Il punto fermo è che non sono fondi europei. I “100 miliardi” dello schema di riassicurazione per la disoccupazione Sure (Support mitigating Unemployment Risks in Emergency) annunciato dalla presidente della Commissione europea Ursula von der Leyen saranno soldi raccolti dalla Commissione stessa sui mercati finanziari, emettendo titoli. Per farlo avrà però bisogno di garanzie: 25 miliardi che dovranno essere messi sul piatto dai 27 Stati membri. Poi ogni Paese potrà prendere in prestito a condizioni favorevoli la cifra di cui ha bisogno per sostenere i costi di sostegni al reddito come la cassa integrazione. Non sarebbe Bruxelles, dunque, a versare direttamente le risorse ai lavoratori. “E’ sicuramente un passo in avanti”, scrive in una nota l’europarlamentare del Movimento 5 Stelle Daniela Rondinelli. “Tuttavia restano alcune criticità che avremmo preferito cancellare presentando degli emendamenti al Parlamento europeo, opportunità che ci è negata. L’unica Istituzione europea democraticamente eletta è, infatti, soltanto informata e non potrà esprimere il suo parere modificando la proposta”.
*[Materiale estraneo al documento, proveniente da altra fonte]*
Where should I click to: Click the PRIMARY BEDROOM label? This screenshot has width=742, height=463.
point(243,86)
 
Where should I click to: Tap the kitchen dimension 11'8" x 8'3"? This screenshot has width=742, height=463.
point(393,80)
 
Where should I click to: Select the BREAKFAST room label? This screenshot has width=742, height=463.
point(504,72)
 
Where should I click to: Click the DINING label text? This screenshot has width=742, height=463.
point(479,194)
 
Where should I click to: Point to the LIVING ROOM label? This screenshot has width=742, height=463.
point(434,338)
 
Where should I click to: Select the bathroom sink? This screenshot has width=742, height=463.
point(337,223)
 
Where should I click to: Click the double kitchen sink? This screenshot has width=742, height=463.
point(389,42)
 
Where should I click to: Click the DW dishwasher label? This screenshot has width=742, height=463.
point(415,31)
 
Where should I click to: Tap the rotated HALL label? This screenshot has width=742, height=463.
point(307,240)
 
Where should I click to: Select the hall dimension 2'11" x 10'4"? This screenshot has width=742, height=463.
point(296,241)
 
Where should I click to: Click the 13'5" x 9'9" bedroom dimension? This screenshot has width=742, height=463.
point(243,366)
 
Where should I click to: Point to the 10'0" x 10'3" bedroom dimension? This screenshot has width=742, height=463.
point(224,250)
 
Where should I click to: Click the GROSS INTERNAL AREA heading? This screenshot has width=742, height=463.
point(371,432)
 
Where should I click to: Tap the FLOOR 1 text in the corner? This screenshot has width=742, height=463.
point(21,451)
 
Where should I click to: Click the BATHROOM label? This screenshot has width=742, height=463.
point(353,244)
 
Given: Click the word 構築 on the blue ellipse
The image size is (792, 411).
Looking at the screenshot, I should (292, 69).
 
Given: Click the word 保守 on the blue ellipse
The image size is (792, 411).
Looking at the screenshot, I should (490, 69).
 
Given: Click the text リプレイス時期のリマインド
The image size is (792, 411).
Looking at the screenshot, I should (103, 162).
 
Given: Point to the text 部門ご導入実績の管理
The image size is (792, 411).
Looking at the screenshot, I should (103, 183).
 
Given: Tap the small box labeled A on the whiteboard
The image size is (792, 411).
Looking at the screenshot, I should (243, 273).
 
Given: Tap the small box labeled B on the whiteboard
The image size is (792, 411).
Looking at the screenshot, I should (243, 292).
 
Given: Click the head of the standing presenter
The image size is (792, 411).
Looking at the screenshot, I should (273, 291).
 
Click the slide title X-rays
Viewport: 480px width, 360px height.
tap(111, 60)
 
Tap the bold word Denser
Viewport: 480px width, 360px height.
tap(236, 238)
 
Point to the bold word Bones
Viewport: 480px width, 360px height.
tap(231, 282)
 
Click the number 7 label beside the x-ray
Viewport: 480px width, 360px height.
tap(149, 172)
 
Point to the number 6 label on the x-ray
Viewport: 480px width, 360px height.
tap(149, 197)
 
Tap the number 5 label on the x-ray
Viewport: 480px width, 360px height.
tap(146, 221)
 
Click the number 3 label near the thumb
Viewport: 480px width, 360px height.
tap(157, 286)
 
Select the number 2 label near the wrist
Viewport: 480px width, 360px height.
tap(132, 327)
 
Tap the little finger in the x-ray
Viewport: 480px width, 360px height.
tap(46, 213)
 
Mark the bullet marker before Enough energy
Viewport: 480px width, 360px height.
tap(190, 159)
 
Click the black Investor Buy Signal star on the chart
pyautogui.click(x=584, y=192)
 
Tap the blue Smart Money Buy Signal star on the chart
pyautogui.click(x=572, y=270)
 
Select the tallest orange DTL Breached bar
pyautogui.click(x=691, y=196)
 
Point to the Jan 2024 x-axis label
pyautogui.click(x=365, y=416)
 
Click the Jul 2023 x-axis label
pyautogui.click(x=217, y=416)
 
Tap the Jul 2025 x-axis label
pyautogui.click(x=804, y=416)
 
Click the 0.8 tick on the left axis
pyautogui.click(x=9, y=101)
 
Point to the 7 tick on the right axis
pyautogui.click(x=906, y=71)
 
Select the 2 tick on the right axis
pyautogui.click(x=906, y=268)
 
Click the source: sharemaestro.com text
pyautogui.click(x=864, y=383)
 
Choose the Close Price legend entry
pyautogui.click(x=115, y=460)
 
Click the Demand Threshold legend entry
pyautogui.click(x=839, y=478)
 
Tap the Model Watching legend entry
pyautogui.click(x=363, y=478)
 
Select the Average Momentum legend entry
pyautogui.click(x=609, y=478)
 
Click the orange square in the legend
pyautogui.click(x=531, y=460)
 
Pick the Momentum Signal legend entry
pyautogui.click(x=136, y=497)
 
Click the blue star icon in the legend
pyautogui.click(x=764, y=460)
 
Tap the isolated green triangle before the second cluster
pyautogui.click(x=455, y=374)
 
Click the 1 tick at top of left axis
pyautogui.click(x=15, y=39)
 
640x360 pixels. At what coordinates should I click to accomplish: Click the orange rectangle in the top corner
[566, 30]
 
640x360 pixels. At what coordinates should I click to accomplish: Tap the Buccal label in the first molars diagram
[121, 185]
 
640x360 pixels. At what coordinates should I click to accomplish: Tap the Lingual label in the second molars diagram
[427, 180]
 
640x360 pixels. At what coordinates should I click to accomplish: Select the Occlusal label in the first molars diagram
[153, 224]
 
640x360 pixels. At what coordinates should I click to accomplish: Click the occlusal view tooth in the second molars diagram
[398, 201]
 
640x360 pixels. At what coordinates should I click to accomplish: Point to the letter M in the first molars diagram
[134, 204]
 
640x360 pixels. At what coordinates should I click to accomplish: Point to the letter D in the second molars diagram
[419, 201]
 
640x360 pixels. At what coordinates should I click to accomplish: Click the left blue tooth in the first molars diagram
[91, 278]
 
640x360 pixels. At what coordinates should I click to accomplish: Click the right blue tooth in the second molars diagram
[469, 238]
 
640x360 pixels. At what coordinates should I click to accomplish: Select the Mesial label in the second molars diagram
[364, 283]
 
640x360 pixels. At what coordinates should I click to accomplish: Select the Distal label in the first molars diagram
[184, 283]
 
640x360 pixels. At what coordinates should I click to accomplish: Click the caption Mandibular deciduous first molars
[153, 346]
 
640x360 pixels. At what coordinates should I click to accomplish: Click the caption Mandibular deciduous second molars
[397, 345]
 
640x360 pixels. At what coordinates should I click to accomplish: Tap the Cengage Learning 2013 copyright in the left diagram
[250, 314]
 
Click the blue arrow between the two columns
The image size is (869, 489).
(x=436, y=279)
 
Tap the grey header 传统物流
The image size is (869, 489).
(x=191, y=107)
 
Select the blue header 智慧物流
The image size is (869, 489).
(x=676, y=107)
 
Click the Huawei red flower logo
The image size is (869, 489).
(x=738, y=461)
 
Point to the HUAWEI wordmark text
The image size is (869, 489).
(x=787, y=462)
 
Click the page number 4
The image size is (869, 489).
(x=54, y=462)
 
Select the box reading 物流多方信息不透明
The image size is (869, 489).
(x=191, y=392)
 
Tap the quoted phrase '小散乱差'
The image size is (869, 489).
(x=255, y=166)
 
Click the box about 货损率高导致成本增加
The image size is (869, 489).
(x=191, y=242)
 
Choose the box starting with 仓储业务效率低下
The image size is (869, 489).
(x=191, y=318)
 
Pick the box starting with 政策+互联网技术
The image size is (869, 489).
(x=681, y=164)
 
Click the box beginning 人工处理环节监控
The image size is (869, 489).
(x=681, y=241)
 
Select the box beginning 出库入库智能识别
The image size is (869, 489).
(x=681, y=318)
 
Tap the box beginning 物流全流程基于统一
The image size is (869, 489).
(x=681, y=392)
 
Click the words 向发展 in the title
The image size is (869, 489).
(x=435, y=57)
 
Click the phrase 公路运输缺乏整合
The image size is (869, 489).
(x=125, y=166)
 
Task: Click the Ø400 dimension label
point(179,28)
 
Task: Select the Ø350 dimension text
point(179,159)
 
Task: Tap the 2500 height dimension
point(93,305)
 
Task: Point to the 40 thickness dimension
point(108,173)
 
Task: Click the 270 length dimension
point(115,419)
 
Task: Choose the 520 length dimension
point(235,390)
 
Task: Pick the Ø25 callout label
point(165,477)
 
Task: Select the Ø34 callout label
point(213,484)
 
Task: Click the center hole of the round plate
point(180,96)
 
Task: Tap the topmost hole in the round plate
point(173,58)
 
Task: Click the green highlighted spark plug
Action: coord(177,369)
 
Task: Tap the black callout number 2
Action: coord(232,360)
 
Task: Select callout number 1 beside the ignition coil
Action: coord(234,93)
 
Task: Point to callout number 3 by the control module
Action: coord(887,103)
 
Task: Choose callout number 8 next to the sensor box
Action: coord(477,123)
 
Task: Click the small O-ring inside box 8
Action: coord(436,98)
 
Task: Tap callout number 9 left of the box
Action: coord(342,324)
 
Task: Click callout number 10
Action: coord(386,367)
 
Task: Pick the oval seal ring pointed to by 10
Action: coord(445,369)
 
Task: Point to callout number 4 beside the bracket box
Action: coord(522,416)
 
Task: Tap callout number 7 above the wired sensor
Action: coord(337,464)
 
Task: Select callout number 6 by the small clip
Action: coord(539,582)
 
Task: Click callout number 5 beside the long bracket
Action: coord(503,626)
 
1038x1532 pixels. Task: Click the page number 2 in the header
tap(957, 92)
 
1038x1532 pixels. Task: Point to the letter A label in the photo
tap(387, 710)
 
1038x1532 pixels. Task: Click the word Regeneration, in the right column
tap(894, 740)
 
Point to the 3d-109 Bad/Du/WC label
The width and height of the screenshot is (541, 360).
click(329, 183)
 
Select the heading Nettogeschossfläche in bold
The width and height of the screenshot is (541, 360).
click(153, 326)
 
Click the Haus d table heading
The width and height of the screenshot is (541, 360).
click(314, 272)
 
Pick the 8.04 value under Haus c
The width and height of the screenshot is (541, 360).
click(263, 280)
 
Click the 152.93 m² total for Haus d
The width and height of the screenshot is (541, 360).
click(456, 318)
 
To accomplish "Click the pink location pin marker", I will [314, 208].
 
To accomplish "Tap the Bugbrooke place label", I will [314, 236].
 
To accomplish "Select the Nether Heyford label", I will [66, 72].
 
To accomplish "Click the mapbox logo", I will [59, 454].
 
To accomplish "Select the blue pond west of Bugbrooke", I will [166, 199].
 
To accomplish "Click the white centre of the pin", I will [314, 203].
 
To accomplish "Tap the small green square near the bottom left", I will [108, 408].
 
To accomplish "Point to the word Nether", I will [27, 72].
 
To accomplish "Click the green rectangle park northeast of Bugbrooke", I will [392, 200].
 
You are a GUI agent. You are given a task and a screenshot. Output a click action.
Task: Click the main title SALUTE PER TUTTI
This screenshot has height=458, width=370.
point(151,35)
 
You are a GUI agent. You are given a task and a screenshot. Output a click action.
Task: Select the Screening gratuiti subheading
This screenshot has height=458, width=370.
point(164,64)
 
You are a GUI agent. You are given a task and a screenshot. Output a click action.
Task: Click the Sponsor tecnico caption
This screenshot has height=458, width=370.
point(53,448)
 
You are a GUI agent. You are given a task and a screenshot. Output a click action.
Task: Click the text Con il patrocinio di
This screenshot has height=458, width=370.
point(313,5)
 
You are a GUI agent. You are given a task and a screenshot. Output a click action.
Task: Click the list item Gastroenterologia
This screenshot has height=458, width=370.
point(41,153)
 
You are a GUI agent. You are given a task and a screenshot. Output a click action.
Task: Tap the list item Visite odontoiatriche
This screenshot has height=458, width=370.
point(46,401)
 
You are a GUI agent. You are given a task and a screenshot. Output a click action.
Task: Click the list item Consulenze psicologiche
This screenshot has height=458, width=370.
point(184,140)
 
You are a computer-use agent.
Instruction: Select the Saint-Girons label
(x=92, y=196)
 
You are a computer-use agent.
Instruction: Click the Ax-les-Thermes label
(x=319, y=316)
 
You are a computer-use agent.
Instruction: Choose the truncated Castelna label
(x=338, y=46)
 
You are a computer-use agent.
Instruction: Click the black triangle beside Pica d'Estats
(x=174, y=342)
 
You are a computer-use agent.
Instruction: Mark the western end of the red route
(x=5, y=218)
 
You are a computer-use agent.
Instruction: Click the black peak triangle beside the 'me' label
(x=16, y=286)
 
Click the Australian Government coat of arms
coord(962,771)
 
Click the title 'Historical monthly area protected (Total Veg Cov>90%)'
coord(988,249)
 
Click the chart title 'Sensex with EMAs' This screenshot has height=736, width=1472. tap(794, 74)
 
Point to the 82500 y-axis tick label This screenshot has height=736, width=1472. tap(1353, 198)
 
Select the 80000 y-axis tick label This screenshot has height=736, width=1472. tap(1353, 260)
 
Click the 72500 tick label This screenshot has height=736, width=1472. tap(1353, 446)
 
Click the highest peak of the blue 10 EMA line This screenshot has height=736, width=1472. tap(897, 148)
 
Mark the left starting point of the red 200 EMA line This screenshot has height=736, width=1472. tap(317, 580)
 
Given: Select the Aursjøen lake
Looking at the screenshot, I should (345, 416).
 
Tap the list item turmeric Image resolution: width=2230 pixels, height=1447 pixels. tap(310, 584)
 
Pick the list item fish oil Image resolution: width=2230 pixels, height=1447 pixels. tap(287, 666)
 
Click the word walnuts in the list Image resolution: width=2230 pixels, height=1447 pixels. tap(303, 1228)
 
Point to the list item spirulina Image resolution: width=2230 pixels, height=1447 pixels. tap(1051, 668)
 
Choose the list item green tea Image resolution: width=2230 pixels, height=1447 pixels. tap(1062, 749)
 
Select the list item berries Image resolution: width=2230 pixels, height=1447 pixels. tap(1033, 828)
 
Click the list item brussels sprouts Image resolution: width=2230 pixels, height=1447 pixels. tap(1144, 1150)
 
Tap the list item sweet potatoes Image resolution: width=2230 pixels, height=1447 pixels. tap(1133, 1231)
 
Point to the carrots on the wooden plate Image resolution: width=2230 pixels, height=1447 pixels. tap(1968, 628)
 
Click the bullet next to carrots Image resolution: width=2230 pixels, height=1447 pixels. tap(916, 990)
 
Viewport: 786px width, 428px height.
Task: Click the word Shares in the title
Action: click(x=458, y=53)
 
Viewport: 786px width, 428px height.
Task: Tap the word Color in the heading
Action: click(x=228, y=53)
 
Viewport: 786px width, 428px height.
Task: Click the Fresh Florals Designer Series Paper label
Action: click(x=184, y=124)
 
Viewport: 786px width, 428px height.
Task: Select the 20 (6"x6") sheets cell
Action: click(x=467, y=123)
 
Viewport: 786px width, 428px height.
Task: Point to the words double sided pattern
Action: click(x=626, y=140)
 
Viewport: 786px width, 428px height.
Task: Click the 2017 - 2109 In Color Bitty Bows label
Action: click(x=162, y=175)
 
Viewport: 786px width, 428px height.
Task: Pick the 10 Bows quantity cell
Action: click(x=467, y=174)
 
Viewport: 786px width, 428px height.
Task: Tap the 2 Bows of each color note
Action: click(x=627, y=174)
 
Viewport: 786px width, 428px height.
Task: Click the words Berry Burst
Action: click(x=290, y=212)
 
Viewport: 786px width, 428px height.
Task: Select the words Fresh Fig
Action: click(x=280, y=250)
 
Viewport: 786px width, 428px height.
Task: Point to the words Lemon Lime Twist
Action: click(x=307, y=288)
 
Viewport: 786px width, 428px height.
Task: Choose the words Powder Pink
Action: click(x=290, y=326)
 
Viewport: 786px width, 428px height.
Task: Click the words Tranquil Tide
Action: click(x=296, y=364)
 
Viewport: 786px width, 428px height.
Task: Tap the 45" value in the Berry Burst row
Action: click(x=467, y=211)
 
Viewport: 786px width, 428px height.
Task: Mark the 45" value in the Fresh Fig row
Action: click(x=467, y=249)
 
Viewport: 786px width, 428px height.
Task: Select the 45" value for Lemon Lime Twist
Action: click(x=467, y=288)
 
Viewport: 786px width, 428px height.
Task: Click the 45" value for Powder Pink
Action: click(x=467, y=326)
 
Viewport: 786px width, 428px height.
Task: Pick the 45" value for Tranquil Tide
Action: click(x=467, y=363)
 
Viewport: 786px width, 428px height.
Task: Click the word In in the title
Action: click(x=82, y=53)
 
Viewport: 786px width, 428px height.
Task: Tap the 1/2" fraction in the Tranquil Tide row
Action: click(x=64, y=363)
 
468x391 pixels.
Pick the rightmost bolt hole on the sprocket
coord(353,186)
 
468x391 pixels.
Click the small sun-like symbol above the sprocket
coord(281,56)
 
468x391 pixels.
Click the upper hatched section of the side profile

I dettagli sono spiegati nel documento approvato giovedì dai commissari, di cui mercoledì il Financial Times aveva anticipato i contenuti. Von der Leyen ha confermato che l’impostazione è quella: “Possiamo mobilitare 100 miliardi di euro. Questo sarà possibile grazie a garanzie degli Stati membri per 25 miliardi. Questa è la solidarietà europea in azione”. Il piano – che ora dovrà essere approvato dal Consiglio – si regge dunque interamente sull’ipotesi che i governi forniscano “garanzie” a supporto del ricorso di Bruxelles al mercato. Ogni Paese sarà chiamato a dare un contributo, sotto forma di garanzie “revocabili e incondizionate”, in proporzione al suo pil. Occorre mettere insieme 25 miliardi di euro: solo in quel caso partirà la fase due. Che consiste appunto nel ricorso della Commissione al mercato per finanziarsi, emettendo titoli che sarebbero dunque garantiti dagli Stati membri.

I fondi che saranno raccolti saranno poi prestati a tassi particolarmente favorevoli ai singoli Paesi – Regno Unito escluso – in base alle loro esigenze di finanziamento di strumenti nazionali come il Kurzarbeit tedesco o la cig italiana. Lo Stato che ne ha bisogno dovrà fare richiesta e la Commissione verificherà l’ammontare di spesa pubblica direttamente legato allo schema di sostegno al reddito e di conseguenza il prestito necessario, la durata, il tasso. Alla fine presenterà una proposta al Consiglio, a cui spetterà la decisione.

I tre maggiori beneficiari, tra cui dovrebbero esserci Italia e Spagna visto l’impatto avuto finora dall’epidemia sulle rispettive economie, potranno ricevere non più del 60% del totale, dunque non oltre 60 miliardi di prestiti. Tuttavia “le cifre dovute dall’Unione in un dato anno non dovranno superare il 10%” del totale, 10 miliardi. Lo schema Sure è temporaneo e non sostituisce lo European Unemployment Reinsurance Scheme, uno strumento permanente a cui Bruxelles lavorava da tempo.

“Fra le principali criticità di Sure”, ha commentato Rondinelli, “c’è sicuramente la sua capacità finanziaria che potrebbe non essere sufficiente per rispondere alla emergenza in corso. Inoltre, lo strumento si basa su prestiti che vanno poi rimborsati con una metodologia che ricorda molto quella del EFSM, e cioè gli Stati Membri devono rispettare delle condizioni per ottenere i fondi. Anziché prestiti, avremmo, invece, preferito trasferimenti che rispettassero in pieno quindi il principio di solidarietà sancito nei Trattati europei”.